Our main interest is to understand the fundamental science of electrochemical systems while also working close to applications. Technologies of interests include redox flow batteries, fuel cells, and electrolyzers. We aim to understand and control materials using three sets of tools, i.e. (1) micro- and nanofabrication techniques for porous electrodes, (2) functionalization techniques to tailor interfaces, and (3) advanced operando characterization and imaging.

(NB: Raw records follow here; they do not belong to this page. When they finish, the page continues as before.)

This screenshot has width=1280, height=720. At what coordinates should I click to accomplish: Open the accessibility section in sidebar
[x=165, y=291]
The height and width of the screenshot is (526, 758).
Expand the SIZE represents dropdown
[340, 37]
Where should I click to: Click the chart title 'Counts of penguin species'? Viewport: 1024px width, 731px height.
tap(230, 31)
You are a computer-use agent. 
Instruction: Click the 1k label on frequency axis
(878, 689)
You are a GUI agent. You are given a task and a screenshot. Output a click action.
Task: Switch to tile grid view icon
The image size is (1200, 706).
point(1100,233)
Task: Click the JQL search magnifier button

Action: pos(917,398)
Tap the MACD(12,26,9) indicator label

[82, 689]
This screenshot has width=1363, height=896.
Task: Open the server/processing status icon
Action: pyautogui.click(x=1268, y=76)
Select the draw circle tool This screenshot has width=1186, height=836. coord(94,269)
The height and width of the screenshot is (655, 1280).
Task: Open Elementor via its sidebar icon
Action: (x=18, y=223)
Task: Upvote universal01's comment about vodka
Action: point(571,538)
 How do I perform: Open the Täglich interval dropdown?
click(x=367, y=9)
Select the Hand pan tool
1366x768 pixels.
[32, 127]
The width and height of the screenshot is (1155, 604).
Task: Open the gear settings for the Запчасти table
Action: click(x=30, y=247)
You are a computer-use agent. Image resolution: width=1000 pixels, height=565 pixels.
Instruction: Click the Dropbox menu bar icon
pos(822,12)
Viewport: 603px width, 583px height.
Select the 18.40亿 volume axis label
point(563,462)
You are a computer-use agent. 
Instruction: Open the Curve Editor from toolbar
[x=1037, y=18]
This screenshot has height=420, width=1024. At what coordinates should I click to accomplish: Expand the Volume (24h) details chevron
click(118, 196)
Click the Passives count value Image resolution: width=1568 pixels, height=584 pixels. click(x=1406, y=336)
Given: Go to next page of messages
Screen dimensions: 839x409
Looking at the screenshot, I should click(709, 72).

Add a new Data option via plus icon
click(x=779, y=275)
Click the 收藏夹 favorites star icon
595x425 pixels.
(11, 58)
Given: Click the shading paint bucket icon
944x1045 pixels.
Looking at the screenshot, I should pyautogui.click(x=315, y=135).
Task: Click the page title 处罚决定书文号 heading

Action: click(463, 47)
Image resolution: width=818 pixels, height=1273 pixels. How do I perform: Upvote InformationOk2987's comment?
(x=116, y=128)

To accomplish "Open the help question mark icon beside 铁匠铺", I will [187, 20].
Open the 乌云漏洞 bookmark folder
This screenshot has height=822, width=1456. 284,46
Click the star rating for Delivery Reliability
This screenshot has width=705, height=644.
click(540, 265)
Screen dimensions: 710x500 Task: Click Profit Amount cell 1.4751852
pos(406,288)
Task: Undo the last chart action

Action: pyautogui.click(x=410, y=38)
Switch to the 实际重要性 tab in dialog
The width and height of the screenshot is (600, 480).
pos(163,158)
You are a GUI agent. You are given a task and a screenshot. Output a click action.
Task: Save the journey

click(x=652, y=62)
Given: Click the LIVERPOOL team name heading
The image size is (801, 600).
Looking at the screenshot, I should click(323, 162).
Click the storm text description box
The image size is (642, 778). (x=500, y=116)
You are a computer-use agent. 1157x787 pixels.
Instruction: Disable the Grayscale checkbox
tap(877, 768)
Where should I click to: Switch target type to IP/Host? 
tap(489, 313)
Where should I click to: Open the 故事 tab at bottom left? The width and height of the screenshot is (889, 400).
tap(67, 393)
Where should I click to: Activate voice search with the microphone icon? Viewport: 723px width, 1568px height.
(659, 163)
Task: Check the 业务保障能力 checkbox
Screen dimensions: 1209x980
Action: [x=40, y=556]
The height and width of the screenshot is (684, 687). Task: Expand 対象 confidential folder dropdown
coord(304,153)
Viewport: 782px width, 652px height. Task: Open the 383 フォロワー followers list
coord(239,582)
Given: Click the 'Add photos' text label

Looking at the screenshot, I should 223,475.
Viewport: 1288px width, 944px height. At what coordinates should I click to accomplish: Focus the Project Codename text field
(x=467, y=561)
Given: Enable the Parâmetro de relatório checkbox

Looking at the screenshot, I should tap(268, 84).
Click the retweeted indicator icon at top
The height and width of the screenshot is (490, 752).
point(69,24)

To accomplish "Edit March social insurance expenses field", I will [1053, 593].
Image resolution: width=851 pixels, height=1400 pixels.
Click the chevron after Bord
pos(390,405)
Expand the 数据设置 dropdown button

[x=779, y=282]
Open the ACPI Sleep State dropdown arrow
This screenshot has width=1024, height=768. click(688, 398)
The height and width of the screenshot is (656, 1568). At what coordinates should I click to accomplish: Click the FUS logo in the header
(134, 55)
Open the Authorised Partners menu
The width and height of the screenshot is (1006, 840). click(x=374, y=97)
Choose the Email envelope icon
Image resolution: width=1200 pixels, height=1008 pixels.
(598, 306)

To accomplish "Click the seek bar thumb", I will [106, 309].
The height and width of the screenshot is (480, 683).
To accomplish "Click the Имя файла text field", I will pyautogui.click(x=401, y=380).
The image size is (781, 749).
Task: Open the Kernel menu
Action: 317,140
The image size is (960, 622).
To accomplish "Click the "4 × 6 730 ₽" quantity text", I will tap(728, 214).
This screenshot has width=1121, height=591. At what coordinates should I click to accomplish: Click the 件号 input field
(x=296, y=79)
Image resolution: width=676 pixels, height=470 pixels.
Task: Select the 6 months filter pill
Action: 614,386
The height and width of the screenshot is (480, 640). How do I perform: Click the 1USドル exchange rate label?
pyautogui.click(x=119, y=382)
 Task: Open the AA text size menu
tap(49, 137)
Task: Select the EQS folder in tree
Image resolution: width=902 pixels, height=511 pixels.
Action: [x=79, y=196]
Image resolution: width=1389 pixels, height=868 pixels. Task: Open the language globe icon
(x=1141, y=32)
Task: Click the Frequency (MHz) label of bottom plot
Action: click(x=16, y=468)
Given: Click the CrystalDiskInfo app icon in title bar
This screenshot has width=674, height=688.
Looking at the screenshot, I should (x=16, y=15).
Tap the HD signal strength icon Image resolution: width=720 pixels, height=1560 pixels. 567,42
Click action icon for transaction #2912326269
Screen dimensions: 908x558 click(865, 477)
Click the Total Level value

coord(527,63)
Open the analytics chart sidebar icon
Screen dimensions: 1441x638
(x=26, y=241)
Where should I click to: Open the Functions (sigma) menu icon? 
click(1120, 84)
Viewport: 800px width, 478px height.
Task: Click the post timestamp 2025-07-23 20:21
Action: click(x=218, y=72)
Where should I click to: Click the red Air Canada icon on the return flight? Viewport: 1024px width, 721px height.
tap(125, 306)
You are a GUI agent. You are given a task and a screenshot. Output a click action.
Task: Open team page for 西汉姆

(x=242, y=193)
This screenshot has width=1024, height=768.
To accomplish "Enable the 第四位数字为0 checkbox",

During the last few decades, materials scientists have made notable advances in the development of ordered porous materials for catalysis, energy, separations, and biological applications. However, a key remaining challenge is the development of scalable techniques to manufacture self-standing hierarchically organized porous materials. State-of-the-art electrochemical devices (e.g. fuel cells, redox flow batteries, metal-air batteries) use porous materials with poorly defined three-dimensional microstructures, leading to limitations in performance. Novel applications require the development of materials with sophisticated control over the architecture at different length-scales. For example, selecting an adequate average pore size, porosity, and tortuosity would reduce pressure drop losses, improve mass transport and reaction distribution, decrease ohmic resistance, and maintain a low weight. We develop fabrication techniques to prepare architected materials with various degrees of hierarchical organization.
The interfacial properties of solids and the interacting fluid define a number of important characteristics, such as electrochemically-active surface area, intrinsic activity, and wettability. Commonly used polymeric coatings are generally applied using dip-coating processes, and therefore lack accurate control over the distribution and morphology. In this thrust, we are interested in obtaining structure-function relationships, using well-defined model systems, to fundamentally understand the role of surface chemistry and morphology on the physicochemical and electrochemical properties. We employ electrografting and other techniques to grow thin films of selected polymers with tailored properties onto the surface of model electrodes and porous materials.